Standard content for students with a few days to months.

Structure and Hybridisation

The carboxyl carbon is sp² hybridised with trigonal-planar geometry, leaving one p-orbital for π-bonding with oxygen. The O–H oxygen is sp³. In the conjugate base RCOO⁻, both C–O bonds become equivalent (bond length ≈127 pm), and the negative charge is delocalised equally over both oxygens — this resonance is the structural reason carboxylic acids donate protons readily.

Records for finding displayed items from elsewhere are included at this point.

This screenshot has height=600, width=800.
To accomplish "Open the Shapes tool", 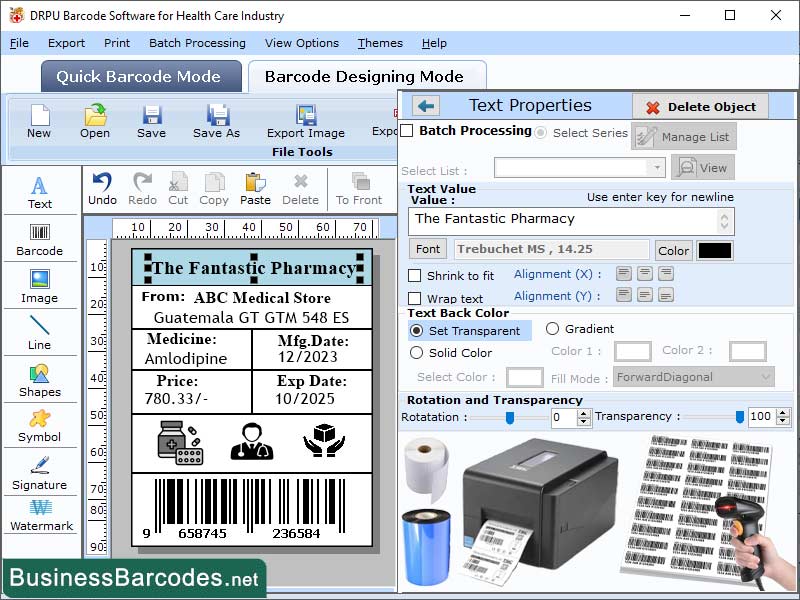I will click(40, 384).
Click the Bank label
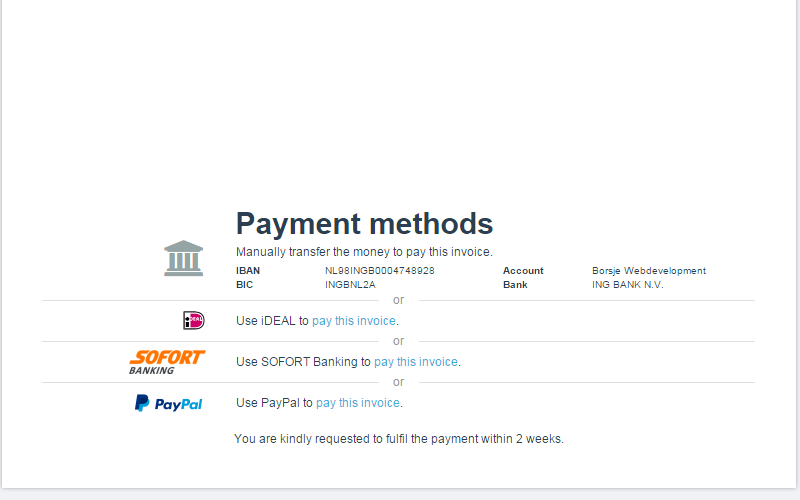The image size is (800, 500). [x=515, y=285]
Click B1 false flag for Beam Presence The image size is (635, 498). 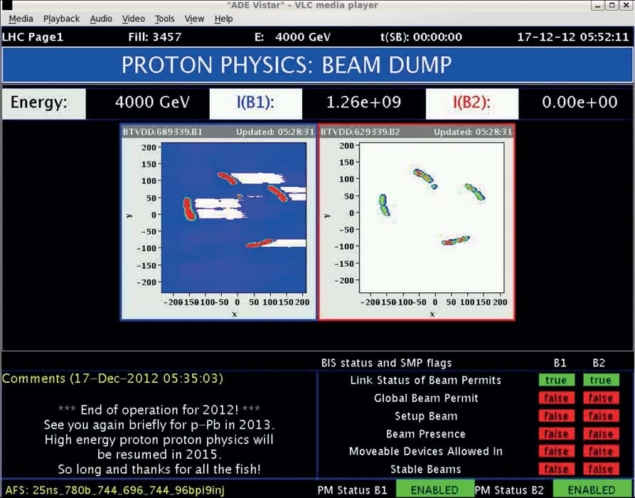[557, 433]

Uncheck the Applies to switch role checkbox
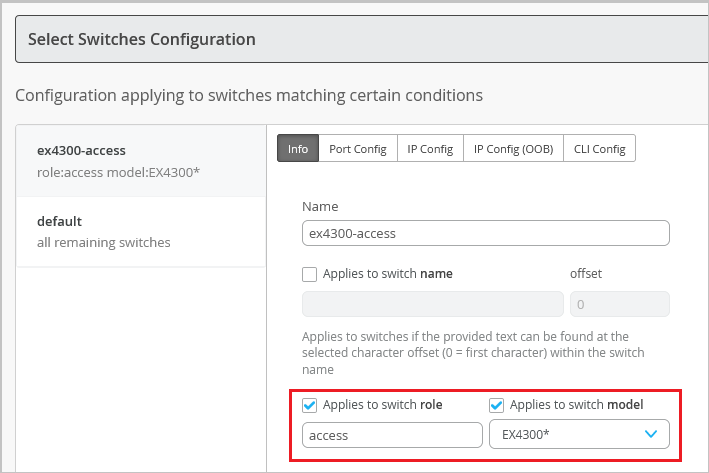tap(310, 405)
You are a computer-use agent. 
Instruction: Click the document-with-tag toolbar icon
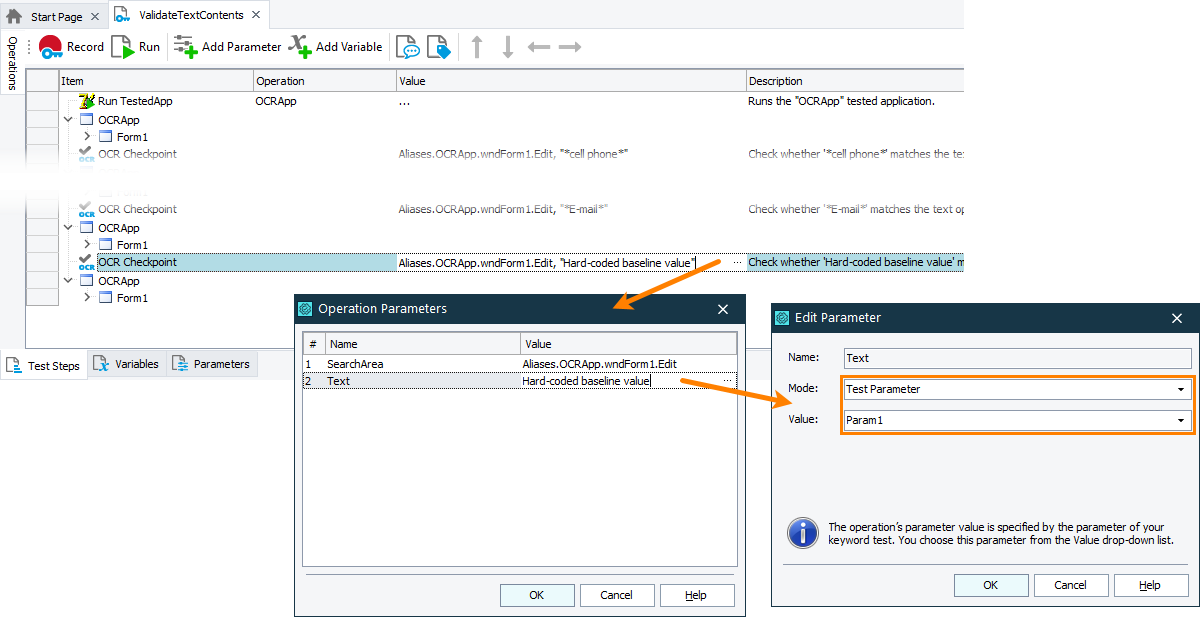[x=438, y=46]
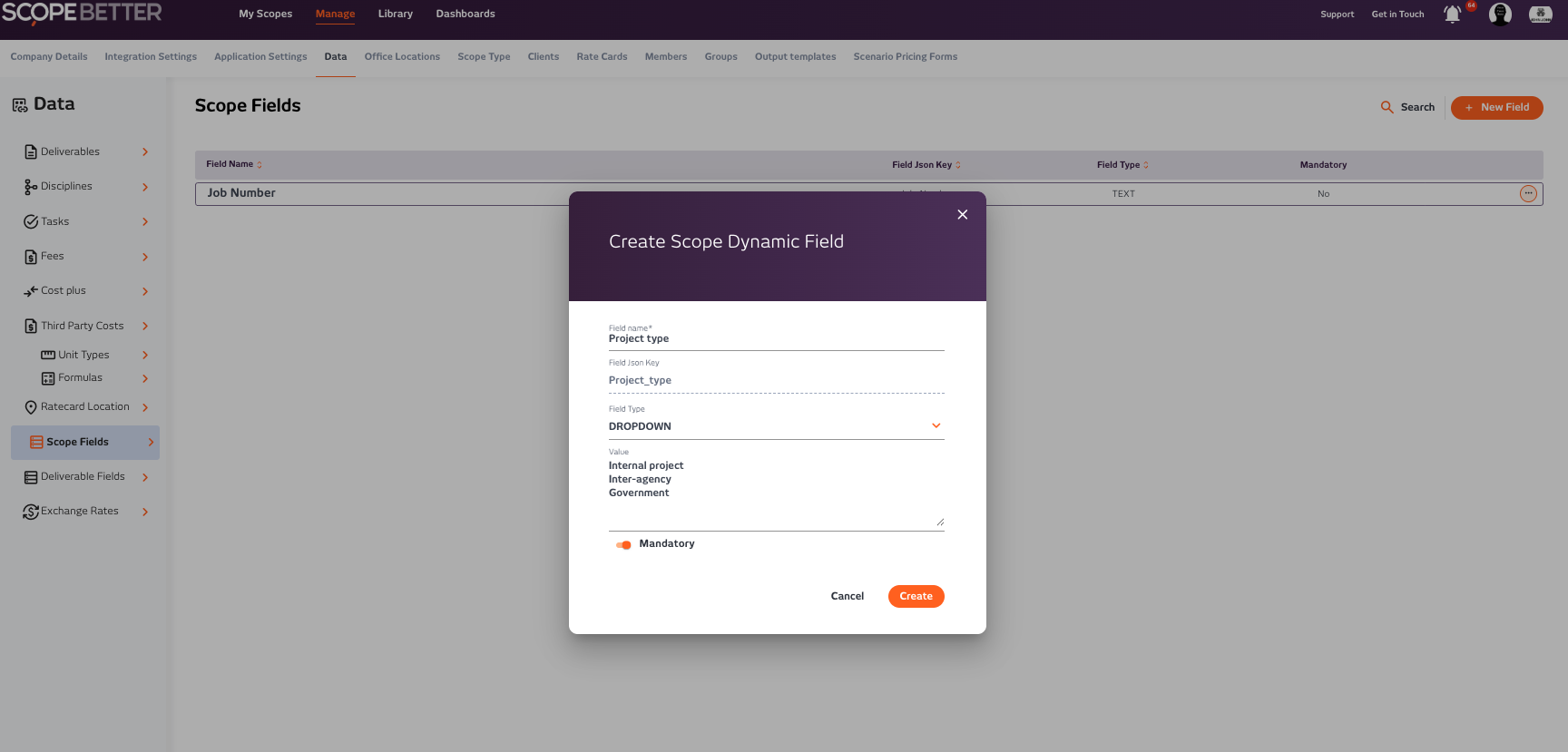Toggle the Mandatory switch off
Screen dimensions: 1568x752
click(x=623, y=545)
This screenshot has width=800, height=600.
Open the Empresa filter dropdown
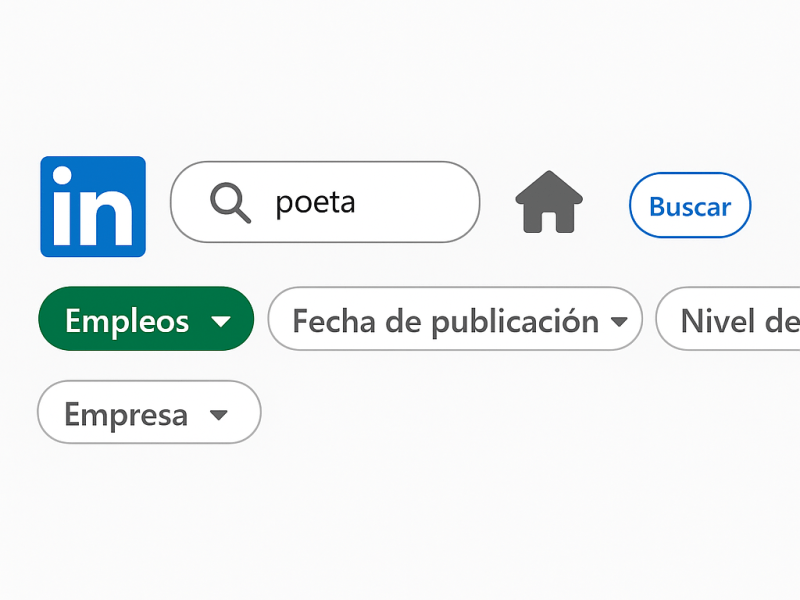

Acidity and the Inductive Effect

Using Kₐ = [H⁺][A⁻]/[HA], acetic acid has Kₐ ≈ 1.8 × 10⁻⁵. Electron-withdrawing substituents (Cl, NO₂) on the α-carbon increase acidity by stabilising the anion; alkyl groups exert a +I (positive inductive) effect, pushing electron density into the carboxylate and decreasing acidity down the homologous series (formic > acetic > propanoic > butanoic).

Physical Properties

Property	Reason
High boiling points	Cyclic dimer formation via two H-bonds
Solubility in water (≤C4)	–COOH hydrogen-bonds with H₂O
Pungent smell (C1–C3), rancid (C4–C10), waxy (>C10)	Increasing hydrophobic chain

Key Reactions (MDCAT-favoured)

• With NaHCO₃: RCOOH + NaHCO₃ → RCOONa + H₂O + CO₂↑ (brisk effervescence — diagnostic test).
• Fischer esterification: RCOOH + R’OH ⇌ RCOOR’ + H₂O (conc. H₂SO₄ catalyst, reversible).
• Decarboxylation: RCOONa + NaOH/CaO (soda lime) → R–H + Na₂CO₃ (product is an alkane, not an alcohol).
• Reduction: RCOOH + LiAlH₄ → RCH₂OH (primary alcohol); NaBH₄ does not reduce carboxylic acids.
• Conversion to acid chloride: RCOOH + SOCl₂ → RCOCl + SO₂↑ + HCl↑.

Naming

IUPAC suffix is -oic acid (methanoic, ethanoic, propanoic); common names — formic, acetic, benzoic — appear frequently in MCQs.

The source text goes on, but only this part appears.